When I received the email this week from Penny with the photos of the house with a witch for a weather vane I could not be more surprised nor wait to reply to tell her about his ancestors.   Turn back the time now to 1688 Salem Massachusetts.  In November, Rev. Samuel Parris preaches in Salem Village for the first time.  October 1691, Joseph Porter, Joseph Hutchinson, Joseph Putnam, Daniel Andrew and Francis Nurse become the elected majority to the Salem Village committee.  January 20, 1692, Samuel Parris' nine year old daughter, Betty, falls ill. More young girls in Salem Village also fall ill.  The Salem Village physician, Dr. William Griggs, concludes the girls are bewitched. Parris' servant/slave, Tituba, and her husband, John Indian, are advised by Mary Sibley to bake a witch cake.  She hopes the cake will help the girls identify the person(s) who are bewitching them. On March 1st Tituba confesses to witchcraft. Later, Sarah Osborne, Sarah Good and Tituba are sent to a Boston prison.  Then one of the afflicted girls, possibly Mercy Lewis, accuses Elizabeth, wife of John Proctor of witchcraft. On April 11, 1692 Sarah Cloyce and Elizabeth Proctor appear before the Salem Magistrates.   John and Elizabeth Proctor, Rebecca Nurse, Sarah Cloyce, Martha Corey and Dorcas Good are sent to a Boston prison on this night. Then on May 21, an arrest warrant is issued for John and Elizabeth Proctor's daughter, Sarah and two days later their son Benjamin. Then on May 28th an arrest warrant is issued for John and Elizabeth Proctor's second son, William.  By now almost the entire wealthy Proctor family are in prison for witchcraft.  In September nine accused are put to death.  Elizabeth and the children are later set free.  However Elizabeth Proctor does not inherit her late husbands wealth and continued to fight in court over the property rights.
John Proctor is my link to the Salem Witch trials and ends my story.  If you want to research more on the Salem Witch trials there are many good websites from which I took the above time line.  If you want to know more about the Rider and Howie family continue to follow my blog.  For avid research you can also check for this book:  According to Moore, Stephen A., T. B. Rider and the Rider Family of Fitch Bay, 1850-1960 . . ., M.A. Thesis, Bishops University, Lennoxville, Quebec, 1992 (especially Chapter 10, pp [218]-232) the Rider family was involved in a number of social groups to include the Masons.
In conclusion my Great Grand Uncle, Timothy Byron Rider who built "Le Chateau Witchbay" is related to John Proctor of Salem MA, who was put to death by hanging during the witch trials in the late 1600's.

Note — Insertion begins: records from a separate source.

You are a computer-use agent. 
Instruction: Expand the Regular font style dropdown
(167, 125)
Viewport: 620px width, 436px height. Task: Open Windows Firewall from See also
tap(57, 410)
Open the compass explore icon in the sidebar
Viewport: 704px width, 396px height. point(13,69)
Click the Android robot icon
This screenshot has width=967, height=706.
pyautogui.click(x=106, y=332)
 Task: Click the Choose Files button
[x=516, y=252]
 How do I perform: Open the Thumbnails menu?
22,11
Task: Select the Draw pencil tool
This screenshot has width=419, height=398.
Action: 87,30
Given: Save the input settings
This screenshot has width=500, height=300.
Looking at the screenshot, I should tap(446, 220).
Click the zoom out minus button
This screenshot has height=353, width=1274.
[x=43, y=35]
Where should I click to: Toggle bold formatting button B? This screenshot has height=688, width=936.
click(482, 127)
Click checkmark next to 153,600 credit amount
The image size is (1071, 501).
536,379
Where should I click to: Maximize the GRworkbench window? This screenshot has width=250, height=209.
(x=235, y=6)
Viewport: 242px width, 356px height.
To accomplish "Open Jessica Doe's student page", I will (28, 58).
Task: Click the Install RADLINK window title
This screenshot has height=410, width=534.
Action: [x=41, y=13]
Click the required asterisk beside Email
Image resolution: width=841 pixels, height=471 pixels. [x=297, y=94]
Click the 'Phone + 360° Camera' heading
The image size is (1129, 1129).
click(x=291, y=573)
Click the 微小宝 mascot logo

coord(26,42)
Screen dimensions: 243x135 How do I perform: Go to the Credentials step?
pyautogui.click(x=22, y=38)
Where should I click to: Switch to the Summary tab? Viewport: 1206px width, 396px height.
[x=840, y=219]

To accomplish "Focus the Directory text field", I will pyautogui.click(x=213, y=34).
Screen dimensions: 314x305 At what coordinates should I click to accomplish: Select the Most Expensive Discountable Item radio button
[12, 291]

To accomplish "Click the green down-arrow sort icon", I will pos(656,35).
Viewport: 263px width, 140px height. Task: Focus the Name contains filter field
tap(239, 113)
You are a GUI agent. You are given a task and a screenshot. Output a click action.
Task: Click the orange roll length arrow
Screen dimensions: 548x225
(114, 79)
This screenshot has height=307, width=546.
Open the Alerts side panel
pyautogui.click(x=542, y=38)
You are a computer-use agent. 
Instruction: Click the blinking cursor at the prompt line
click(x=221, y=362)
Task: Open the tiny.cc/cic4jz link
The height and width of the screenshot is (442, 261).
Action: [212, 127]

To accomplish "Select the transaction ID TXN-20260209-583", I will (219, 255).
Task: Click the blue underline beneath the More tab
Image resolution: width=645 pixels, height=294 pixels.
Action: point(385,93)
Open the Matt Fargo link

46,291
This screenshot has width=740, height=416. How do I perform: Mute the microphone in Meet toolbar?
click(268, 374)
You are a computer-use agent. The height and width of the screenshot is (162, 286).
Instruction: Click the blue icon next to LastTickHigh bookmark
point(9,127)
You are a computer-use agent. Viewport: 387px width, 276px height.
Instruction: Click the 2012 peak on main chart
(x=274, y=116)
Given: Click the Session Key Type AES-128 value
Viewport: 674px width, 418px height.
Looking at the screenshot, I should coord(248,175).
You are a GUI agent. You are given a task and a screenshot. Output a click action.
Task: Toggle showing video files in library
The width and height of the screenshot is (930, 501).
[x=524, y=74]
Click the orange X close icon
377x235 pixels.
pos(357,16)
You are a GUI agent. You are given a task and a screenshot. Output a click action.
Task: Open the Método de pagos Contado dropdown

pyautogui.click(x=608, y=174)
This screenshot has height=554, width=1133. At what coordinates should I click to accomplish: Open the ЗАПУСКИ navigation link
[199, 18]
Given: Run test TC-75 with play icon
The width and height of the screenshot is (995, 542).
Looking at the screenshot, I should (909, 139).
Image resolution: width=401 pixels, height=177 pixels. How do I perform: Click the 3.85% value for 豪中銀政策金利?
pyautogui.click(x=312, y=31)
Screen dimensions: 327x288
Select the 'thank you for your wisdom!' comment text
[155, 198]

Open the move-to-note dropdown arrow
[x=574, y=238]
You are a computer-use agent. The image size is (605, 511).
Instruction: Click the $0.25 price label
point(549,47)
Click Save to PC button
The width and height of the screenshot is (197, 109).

Timothy's mother was Dorothy Ann Lee, wife of Ezra.  Her father was Ede Lee of Willington, Connecticut, and his father was Daniel Lee, who's father was Elias Jedediah Lee.  Elias' mother was Lucy Dodge, her father was Josiah Dodge (1665 - 1714) of Beverly Massachusetts.  His mother was Sarah Proctor of Salem and her brother was John Proctor (1632 - 1692).  He was hung on Gallows Hill, Salem, Massachusetts on August 19, 1692 for witchcraft.

Historian's and genealogists are still working on proof at this time and more source documentation.  More data is always coming forward on John Proctors descendants.  A new reference book was just published titled: Records of Salem Witch-Hunt, by: Bernard Rosenthal. 2009.  I used this book to verify my data.

Sarah Proctor Dodge is believed to have lived from (1646 - 1706) and by the way was later married to Captain John Dodge who served in King Philip's war of 1675. But that is a blog for another day.